Vietnamese-American actor and stuntman

Johnny Trí Nguyễn (Vietnamese name Nguyễn Chánh Minh Trí, born January 16, 1974) is a Vietnamese–American martial artist, actor, action choreographer and stuntman who is mainly active in the Vietnamese film industry.

==Early life and career==
Born in Bình Dương and raised in Trung An, Mỹ Tho, Nguyễn and his family immigrated to the United States of America when he was 9. He competed as a martial artist on the U.S. national team and then transitioned into a career as a stuntman in Hollywood, working on films such as Spider-Man 2 and Jarhead.
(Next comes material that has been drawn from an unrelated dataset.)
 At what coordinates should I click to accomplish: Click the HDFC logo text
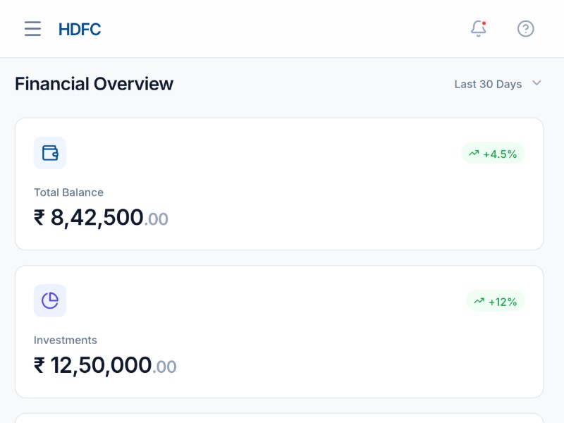pyautogui.click(x=80, y=29)
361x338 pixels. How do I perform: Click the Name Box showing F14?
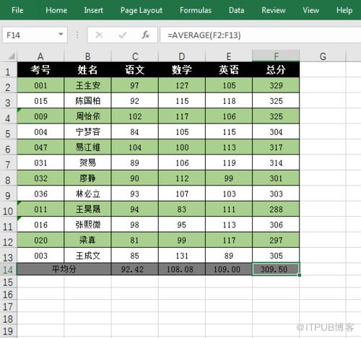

Nguyễn later returned to Vietnam and starred in The Rebel, a period martial arts film released in 2007 and directed by his brother Charlie Nguyễn. It was a massive success in Vietnam, garnering unprecedented attention for a locally made film. Nguyễn followed The Rebel by starring in a steady stream of hit films, many of which were directed by his brother, including Clash in 2009, Để Mai tính in 2010 and Tèo Em in 2013, all of which broke box office records at the time of release.
In a controversial decision, Vietnamese censors banned Nguyễn's 2013 action film Bui Doi Cho Lon for its violent content.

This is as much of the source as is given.